“You’ve changed,” Ming says, her way of greeting me when I go into the kitchen for a quick bite before I leave the apartment.
I dip the youtiao my mother fried into the savory congee. Using my chopsticks, I pick up bits of pickled radish, taking my time with my breakfast before I acknowledge my sister’s existence. I was eating before I hung out with Maia and Ainsley so that I didn’t have to pay for obscenely-priced meals. This week, I only had enough money for one expensive item of clothing and I was doing my best not to get more than that. Knowing my friends, they would try to cajole me into buying more, which I wasn’t looking forward to.
“I’m the same,” I say, after swallowing my food.
“No, you’re not. You wear makeup and you dress differently. You act weird too, like you think you’re better than me.”
My eyes narrow at her accusatory tone. “I don’t think I’m better than anyone.”

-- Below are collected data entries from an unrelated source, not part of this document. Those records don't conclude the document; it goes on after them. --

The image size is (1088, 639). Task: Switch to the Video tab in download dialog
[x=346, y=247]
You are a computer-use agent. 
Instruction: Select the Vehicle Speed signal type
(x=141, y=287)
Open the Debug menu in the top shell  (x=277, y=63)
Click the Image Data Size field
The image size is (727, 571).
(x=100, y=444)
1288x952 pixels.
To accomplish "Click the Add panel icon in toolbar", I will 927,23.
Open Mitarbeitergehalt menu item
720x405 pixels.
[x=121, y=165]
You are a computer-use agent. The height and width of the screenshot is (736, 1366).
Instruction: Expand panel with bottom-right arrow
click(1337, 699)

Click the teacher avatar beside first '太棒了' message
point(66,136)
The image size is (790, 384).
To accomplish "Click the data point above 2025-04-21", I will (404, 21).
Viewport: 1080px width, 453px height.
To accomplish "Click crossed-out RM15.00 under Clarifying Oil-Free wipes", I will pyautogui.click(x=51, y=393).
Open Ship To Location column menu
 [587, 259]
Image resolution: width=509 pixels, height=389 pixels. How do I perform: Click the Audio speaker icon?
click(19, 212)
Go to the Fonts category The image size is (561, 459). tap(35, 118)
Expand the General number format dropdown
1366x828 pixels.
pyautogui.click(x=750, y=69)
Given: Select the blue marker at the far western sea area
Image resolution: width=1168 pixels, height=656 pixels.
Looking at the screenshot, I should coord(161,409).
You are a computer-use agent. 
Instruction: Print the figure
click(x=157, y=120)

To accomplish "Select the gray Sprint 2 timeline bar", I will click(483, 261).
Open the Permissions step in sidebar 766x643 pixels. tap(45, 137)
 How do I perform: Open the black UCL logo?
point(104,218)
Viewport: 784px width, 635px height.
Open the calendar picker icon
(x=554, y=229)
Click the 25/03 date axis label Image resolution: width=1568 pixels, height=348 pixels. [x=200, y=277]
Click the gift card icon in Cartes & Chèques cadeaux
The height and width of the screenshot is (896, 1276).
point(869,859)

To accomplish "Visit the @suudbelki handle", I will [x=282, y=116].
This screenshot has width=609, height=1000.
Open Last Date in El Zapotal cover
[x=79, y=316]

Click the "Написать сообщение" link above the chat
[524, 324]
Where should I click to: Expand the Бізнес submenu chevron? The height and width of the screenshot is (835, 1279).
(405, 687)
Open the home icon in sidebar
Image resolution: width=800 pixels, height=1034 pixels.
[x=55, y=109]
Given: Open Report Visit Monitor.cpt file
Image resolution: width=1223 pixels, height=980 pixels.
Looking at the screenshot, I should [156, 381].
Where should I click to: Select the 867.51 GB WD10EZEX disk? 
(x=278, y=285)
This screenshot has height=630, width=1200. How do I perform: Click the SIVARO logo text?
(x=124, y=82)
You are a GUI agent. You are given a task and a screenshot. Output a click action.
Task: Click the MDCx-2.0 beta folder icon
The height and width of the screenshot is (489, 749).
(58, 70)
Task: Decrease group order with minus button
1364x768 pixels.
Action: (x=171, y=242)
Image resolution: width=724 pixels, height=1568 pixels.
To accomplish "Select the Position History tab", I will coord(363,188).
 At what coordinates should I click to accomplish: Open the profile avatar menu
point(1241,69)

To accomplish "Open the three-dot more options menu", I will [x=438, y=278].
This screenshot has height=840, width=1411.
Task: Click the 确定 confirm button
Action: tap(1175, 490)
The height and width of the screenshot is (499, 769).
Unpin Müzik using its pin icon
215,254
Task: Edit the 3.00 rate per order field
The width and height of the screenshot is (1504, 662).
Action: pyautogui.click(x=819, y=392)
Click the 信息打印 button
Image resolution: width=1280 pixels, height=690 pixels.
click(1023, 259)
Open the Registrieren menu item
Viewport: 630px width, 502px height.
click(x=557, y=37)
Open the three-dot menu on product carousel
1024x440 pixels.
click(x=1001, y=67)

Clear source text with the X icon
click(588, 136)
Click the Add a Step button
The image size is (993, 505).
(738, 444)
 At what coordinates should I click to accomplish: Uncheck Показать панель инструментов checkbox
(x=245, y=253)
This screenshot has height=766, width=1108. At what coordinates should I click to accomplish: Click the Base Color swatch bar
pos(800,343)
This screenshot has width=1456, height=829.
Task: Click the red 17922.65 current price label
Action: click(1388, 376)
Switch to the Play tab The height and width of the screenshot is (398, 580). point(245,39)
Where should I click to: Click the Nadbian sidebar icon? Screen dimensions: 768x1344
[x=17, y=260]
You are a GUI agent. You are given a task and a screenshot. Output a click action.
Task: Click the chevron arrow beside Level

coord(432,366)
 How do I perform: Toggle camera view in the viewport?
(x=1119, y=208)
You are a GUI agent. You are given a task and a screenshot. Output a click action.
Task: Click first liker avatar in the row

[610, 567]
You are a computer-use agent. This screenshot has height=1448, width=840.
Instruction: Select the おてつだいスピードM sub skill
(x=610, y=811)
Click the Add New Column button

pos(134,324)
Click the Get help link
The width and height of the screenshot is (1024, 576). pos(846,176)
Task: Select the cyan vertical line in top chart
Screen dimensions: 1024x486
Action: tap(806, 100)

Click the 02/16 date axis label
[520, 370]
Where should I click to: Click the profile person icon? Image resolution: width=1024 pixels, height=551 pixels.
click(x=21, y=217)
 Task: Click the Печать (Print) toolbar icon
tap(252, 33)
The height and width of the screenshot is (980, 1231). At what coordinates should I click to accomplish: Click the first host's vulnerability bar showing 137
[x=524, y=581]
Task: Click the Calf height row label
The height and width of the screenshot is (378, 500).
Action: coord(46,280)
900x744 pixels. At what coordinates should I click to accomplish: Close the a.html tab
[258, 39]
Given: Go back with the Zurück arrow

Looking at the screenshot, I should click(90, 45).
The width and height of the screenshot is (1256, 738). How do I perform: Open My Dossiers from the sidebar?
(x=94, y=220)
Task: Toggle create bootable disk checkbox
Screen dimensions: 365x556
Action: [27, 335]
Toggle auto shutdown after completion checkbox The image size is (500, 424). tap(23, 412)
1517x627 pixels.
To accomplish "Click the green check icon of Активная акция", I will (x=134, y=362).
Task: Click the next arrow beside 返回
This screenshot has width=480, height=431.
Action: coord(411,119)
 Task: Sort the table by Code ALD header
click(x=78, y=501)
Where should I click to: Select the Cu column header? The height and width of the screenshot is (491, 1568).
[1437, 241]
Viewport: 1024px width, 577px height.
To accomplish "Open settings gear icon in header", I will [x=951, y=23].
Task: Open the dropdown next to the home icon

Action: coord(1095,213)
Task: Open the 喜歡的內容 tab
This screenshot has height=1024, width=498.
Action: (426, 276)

“You think you’re better than me.”
I take in her messy bed head and rumpled flannel pajamas. Across the table, I smell her morning breath and a faint mustiness.
Ming’s bad hygiene wasn’t entirely her fault. Our father had a rule where we could only bathe once a week so we didn’t run up the water bill. Rui tried to break the rule a few times, but our father blocked the bathroom and yelled at the three of us in retaliation.
“Don’t you know how hard we work to keep you alive? You cannot imagine the things we have sacrificed for you. Can’t you do this one thing for the family?”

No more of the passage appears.